PROMPT
Return the full listing, so that each line matches the original exactly.

DATA FOR REVIEW
┄┄┄┄┄┄┄┄┄┄┄┄┄┄┄┄┄┄┄┄

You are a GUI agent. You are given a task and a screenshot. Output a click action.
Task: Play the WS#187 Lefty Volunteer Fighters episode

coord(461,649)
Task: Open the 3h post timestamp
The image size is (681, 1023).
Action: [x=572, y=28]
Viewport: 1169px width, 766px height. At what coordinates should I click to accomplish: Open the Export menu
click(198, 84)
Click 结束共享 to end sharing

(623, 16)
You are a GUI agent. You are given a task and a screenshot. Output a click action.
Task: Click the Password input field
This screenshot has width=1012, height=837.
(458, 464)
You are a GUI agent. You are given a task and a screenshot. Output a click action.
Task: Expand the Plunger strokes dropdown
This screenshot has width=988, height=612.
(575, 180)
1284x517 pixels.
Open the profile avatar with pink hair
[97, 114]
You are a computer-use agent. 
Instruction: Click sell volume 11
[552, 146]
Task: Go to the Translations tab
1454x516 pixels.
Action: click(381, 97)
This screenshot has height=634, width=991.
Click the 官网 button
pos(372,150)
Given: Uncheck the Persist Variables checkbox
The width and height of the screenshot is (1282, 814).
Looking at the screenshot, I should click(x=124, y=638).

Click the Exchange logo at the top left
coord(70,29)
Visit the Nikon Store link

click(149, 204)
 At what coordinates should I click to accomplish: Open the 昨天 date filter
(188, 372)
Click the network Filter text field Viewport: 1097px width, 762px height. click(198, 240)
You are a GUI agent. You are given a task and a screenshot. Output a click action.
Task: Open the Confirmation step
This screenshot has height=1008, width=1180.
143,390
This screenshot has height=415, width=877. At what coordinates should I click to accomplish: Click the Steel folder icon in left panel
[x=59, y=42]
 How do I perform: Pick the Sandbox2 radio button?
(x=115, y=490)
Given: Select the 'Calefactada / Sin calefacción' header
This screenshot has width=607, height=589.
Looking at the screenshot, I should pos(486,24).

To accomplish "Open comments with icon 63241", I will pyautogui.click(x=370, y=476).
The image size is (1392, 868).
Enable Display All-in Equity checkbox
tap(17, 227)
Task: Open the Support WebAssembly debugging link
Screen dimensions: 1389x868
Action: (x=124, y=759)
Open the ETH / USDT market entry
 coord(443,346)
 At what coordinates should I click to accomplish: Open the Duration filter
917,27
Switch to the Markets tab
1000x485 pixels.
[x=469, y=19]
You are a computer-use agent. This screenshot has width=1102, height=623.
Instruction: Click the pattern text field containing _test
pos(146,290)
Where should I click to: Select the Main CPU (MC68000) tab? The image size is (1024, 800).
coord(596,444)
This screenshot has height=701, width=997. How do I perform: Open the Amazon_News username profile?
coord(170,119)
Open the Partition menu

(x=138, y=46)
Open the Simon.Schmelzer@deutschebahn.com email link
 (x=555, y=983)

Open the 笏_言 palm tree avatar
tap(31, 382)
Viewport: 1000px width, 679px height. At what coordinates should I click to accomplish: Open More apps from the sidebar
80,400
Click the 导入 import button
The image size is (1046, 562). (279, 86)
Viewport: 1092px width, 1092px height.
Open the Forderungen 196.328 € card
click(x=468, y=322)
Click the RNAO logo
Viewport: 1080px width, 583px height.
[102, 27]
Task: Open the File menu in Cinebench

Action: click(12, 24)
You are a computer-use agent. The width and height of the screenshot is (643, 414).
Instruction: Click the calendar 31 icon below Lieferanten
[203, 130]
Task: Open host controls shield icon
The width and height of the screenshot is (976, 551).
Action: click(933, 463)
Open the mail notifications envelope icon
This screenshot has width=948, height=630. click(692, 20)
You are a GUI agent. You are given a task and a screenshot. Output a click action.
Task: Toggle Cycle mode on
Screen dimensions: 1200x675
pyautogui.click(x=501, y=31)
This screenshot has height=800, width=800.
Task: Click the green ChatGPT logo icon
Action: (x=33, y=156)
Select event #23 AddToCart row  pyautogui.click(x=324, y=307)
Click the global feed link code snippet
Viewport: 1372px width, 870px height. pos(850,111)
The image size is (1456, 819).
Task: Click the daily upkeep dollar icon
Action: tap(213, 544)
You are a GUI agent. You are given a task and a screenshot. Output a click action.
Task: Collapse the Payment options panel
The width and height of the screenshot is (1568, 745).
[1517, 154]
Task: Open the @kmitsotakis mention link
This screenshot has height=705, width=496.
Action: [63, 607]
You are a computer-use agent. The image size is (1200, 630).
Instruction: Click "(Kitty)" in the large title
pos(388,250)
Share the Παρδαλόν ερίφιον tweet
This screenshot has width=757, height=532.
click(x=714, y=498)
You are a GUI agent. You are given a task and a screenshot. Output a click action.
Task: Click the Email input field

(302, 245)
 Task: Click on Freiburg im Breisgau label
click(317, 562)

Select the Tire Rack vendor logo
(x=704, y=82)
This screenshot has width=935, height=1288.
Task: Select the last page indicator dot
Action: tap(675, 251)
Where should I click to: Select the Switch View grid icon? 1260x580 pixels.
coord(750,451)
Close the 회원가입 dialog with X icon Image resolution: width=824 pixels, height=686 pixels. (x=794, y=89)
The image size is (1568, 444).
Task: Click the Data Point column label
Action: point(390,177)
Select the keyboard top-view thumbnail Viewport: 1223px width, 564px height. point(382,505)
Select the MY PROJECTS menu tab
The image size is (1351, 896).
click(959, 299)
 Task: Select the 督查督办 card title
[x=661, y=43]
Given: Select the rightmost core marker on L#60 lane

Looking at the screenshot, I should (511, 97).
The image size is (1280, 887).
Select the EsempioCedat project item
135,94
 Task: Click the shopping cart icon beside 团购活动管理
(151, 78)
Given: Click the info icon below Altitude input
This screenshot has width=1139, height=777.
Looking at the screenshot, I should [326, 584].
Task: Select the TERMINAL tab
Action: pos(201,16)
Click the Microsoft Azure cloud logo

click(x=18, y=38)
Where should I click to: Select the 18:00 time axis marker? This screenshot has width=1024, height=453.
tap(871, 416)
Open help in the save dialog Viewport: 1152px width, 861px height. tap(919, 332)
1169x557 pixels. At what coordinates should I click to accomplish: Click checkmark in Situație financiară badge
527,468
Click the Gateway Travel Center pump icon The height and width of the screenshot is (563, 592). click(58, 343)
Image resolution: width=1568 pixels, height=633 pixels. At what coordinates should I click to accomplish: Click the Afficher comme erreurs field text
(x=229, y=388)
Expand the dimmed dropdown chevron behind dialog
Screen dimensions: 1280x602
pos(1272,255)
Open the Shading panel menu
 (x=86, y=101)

┄┄┄┄┄┄┄┄┄┄┄┄┄┄┄┄┄┄┄┄

EXPECTED ANSWER
You are a GUI agent. You are given a task and a screenshot. Output a click action.
Task: Play the WS#187 Lefty Volunteer Fighters episode

coord(461,649)
Task: Open the 3h post timestamp
The image size is (681, 1023).
Action: [x=572, y=28]
Viewport: 1169px width, 766px height. At what coordinates should I click to accomplish: Open the Export menu
click(198, 84)
Click 结束共享 to end sharing

(623, 16)
You are a GUI agent. You are given a task and a screenshot. Output a click action.
Task: Click the Password input field
This screenshot has width=1012, height=837.
(458, 464)
You are a GUI agent. You are given a task and a screenshot. Output a click action.
Task: Expand the Plunger strokes dropdown
This screenshot has width=988, height=612.
(575, 180)
1284x517 pixels.
Open the profile avatar with pink hair
[97, 114]
You are a computer-use agent. 
Instruction: Click sell volume 11
[552, 146]
Task: Go to the Translations tab
1454x516 pixels.
Action: click(381, 97)
This screenshot has height=634, width=991.
Click the 官网 button
pos(372,150)
Given: Uncheck the Persist Variables checkbox
The width and height of the screenshot is (1282, 814).
Looking at the screenshot, I should click(x=124, y=638).

Click the Exchange logo at the top left
coord(70,29)
Visit the Nikon Store link

click(149, 204)
 At what coordinates should I click to accomplish: Open the 昨天 date filter
(188, 372)
Click the network Filter text field Viewport: 1097px width, 762px height. click(198, 240)
You are a GUI agent. You are given a task and a screenshot. Output a click action.
Task: Open the Confirmation step
This screenshot has height=1008, width=1180.
143,390
This screenshot has height=415, width=877. At what coordinates should I click to accomplish: Click the Steel folder icon in left panel
[x=59, y=42]
 How do I perform: Pick the Sandbox2 radio button?
(x=115, y=490)
Given: Select the 'Calefactada / Sin calefacción' header
This screenshot has width=607, height=589.
Looking at the screenshot, I should pos(486,24).

To accomplish "Open comments with icon 63241", I will pyautogui.click(x=370, y=476).
The image size is (1392, 868).
Enable Display All-in Equity checkbox
tap(17, 227)
Task: Open the Support WebAssembly debugging link
Screen dimensions: 1389x868
Action: (x=124, y=759)
Open the ETH / USDT market entry
 coord(443,346)
 At what coordinates should I click to accomplish: Open the Duration filter
917,27
Switch to the Markets tab
1000x485 pixels.
[x=469, y=19]
You are a computer-use agent. This screenshot has width=1102, height=623.
Instruction: Click the pattern text field containing _test
pos(146,290)
Where should I click to: Select the Main CPU (MC68000) tab? The image size is (1024, 800).
coord(596,444)
This screenshot has height=701, width=997. How do I perform: Open the Amazon_News username profile?
coord(170,119)
Open the Partition menu

(x=138, y=46)
Open the Simon.Schmelzer@deutschebahn.com email link
 (x=555, y=983)

Open the 笏_言 palm tree avatar
tap(31, 382)
Viewport: 1000px width, 679px height. At what coordinates should I click to accomplish: Open More apps from the sidebar
80,400
Click the 导入 import button
The image size is (1046, 562). (279, 86)
Viewport: 1092px width, 1092px height.
Open the Forderungen 196.328 € card
click(x=468, y=322)
Click the RNAO logo
Viewport: 1080px width, 583px height.
[102, 27]
Task: Open the File menu in Cinebench

Action: click(12, 24)
You are a computer-use agent. The width and height of the screenshot is (643, 414).
Instruction: Click the calendar 31 icon below Lieferanten
[203, 130]
Task: Open host controls shield icon
The width and height of the screenshot is (976, 551).
Action: click(933, 463)
Open the mail notifications envelope icon
This screenshot has width=948, height=630. click(692, 20)
You are a GUI agent. You are given a task and a screenshot. Output a click action.
Task: Toggle Cycle mode on
Screen dimensions: 1200x675
pyautogui.click(x=501, y=31)
This screenshot has height=800, width=800.
Task: Click the green ChatGPT logo icon
Action: (x=33, y=156)
Select event #23 AddToCart row  pyautogui.click(x=324, y=307)
Click the global feed link code snippet
Viewport: 1372px width, 870px height. pos(850,111)
The image size is (1456, 819).
Task: Click the daily upkeep dollar icon
Action: tap(213, 544)
You are a GUI agent. You are given a task and a screenshot. Output a click action.
Task: Collapse the Payment options panel
The width and height of the screenshot is (1568, 745).
[1517, 154]
Task: Open the @kmitsotakis mention link
This screenshot has height=705, width=496.
Action: [63, 607]
You are a computer-use agent. The image size is (1200, 630).
Instruction: Click "(Kitty)" in the large title
pos(388,250)
Share the Παρδαλόν ερίφιον tweet
This screenshot has width=757, height=532.
click(x=714, y=498)
You are a GUI agent. You are given a task and a screenshot. Output a click action.
Task: Click the Email input field

(302, 245)
 Task: Click on Freiburg im Breisgau label
click(317, 562)

Select the Tire Rack vendor logo
(x=704, y=82)
This screenshot has width=935, height=1288.
Task: Select the last page indicator dot
Action: tap(675, 251)
Where should I click to: Select the Switch View grid icon? 1260x580 pixels.
coord(750,451)
Close the 회원가입 dialog with X icon Image resolution: width=824 pixels, height=686 pixels. (x=794, y=89)
The image size is (1568, 444).
Task: Click the Data Point column label
Action: point(390,177)
Select the keyboard top-view thumbnail Viewport: 1223px width, 564px height. point(382,505)
Select the MY PROJECTS menu tab
The image size is (1351, 896).
click(959, 299)
 Task: Select the 督查督办 card title
[x=661, y=43]
Given: Select the rightmost core marker on L#60 lane

Looking at the screenshot, I should (511, 97).
The image size is (1280, 887).
Select the EsempioCedat project item
135,94
 Task: Click the shopping cart icon beside 团购活动管理
(151, 78)
Given: Click the info icon below Altitude input
This screenshot has width=1139, height=777.
Looking at the screenshot, I should [326, 584].
Task: Select the TERMINAL tab
Action: pos(201,16)
Click the Microsoft Azure cloud logo

click(x=18, y=38)
Where should I click to: Select the 18:00 time axis marker? This screenshot has width=1024, height=453.
tap(871, 416)
Open help in the save dialog Viewport: 1152px width, 861px height. tap(919, 332)
1169x557 pixels. At what coordinates should I click to accomplish: Click checkmark in Situație financiară badge
527,468
Click the Gateway Travel Center pump icon The height and width of the screenshot is (563, 592). click(58, 343)
Image resolution: width=1568 pixels, height=633 pixels. At what coordinates should I click to accomplish: Click the Afficher comme erreurs field text
(x=229, y=388)
Expand the dimmed dropdown chevron behind dialog
Screen dimensions: 1280x602
pos(1272,255)
Open the Shading panel menu
 (x=86, y=101)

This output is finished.